L’ETS marittimo torna al centro del confronto sui trasporti da e per la Sardegna dopo l’annuncio, da parte della Regione, di uno stanziamento da 30 milioni di euro destinato a contenere i maggiori costi che gravano sulla movimentazione delle merci. ANITA giudica positivamente la misura, considerandola un primo segnale concreto nella direzione sollecitata dall’associazione negli ultimi mesi. Il nodo, secondo l’organizzazione, riguarda l’equilibrio competitivo delle imprese sarde di autotrasporto merci e logistica, già esposte a una fase complessa, segnata dall’aumento dei costi energetici e dei carburanti e dalle ricadute delle tensioni internazionali. In un territorio insulare, dove il collegamento via mare resta essenziale per l’approvvigionamento e per la continuità delle filiere produttive, l’impatto dell’ETS marittimo finisce infatti per trasferirsi sui costi di trasporto e, quindi, sulla capacità delle aziende locali di competere con operatori attivi in altre aree del Paese.

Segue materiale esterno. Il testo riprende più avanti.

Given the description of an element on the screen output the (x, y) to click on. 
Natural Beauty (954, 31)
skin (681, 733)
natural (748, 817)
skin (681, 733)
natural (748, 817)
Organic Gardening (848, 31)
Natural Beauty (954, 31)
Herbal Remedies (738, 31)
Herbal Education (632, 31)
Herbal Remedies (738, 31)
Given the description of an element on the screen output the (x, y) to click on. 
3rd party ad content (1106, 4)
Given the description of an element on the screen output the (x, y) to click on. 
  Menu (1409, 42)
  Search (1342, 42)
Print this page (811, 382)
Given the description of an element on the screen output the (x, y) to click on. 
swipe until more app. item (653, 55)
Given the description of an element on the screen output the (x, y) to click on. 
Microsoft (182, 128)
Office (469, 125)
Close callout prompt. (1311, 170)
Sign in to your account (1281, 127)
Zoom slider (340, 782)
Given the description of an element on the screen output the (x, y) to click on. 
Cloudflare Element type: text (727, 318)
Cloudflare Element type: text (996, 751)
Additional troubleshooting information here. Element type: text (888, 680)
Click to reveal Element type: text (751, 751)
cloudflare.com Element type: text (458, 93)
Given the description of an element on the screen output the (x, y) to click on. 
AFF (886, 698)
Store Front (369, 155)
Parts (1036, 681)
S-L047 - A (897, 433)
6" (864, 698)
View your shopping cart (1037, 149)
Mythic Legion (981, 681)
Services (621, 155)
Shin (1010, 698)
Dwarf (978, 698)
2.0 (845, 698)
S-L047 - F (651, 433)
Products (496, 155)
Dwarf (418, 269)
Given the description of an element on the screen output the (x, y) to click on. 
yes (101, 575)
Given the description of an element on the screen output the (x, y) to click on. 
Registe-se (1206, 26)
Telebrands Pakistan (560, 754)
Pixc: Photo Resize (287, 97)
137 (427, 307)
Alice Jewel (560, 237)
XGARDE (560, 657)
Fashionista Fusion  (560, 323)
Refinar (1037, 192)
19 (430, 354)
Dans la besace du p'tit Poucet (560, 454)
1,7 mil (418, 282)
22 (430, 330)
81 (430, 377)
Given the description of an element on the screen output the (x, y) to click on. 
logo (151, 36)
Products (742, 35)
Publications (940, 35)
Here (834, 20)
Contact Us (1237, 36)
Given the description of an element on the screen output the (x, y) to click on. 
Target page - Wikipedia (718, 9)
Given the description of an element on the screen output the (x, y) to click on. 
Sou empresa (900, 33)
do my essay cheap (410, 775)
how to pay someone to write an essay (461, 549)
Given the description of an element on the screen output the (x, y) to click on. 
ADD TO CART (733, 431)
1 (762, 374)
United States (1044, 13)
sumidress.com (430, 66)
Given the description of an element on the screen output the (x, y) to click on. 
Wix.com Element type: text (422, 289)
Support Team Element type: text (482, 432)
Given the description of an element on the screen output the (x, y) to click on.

L’impatto del sistema europeo sui collegamenti con l’isola
Dal 1° gennaio 2024 il trasporto marittimo è entrato nel sistema ETS dell’Unione europea, il meccanismo che punta a ridurre l’impronta carbonica attraverso l’acquisto di quote da parte degli operatori soggetti all’obbligo. Per la Sardegna, osserva ANITA, questa estensione produce effetti particolarmente rilevanti, perché incide su una infrastruttura non sostituibile per il trasporto delle merci. L’aumento dei costi di collegamento, in questo quadro, non resta circoscritto al settore dei trasporti, ma si riflette sulle catene produttive e sulla tenuta complessiva del sistema economico isolano. L’associazione lega quindi il tema dell’ETS marittimo non solo alla pressione sui bilanci delle imprese, ma anche alla necessità di salvaguardare la continuità territoriale e di evitare che la transizione ambientale generi effetti sproporzionati sulle economie insulari. La misura annunciata dalla Regione viene letta, in questo senso, come una risposta iniziale a un problema che ANITA considera ormai strutturale.
La richiesta di strumenti stabili
Nel commentare il provvedimento, il presidente di ANITA Riccardo Morelli ha affermato: “Lo stanziamento annunciato dalla Giunta regionale rappresenta un primo riconoscimento degli sforzi compiuti dalle imprese di autotrasporto merci e logistica impegnate da e verso la Sardegna, strette nella morsa di rincari che non possono sostenere da sole e che non riescono a trasferire sulla committenza”. Morelli ha pure aggiunto: “Per questo accogliamo positivamente questo primo passo importante, che deve ora tradursi con urgenza in uno strumento di compensazione realmente operativo, capace di riportare equilibrio nel mercato e garantire la competitività di un territorio che rischia un progressivo indebolimento produttivo”. ANITA chiede dunque che il confronto con le istituzioni prosegua in tempi rapidi e che lo stanziamento possa trasformarsi in un intervento strutturale, accessibile e coerente con gli extracosti effettivamente sostenuti dalle imprese. Nel richiamare anche la recente Strategia per le isole presentata dalla Commissione europea, l’associazione sollecita inoltre correttivi all’ETS marittimo, così da evitare ricadute penalizzanti su autotrasporto, logistica e intermodalità.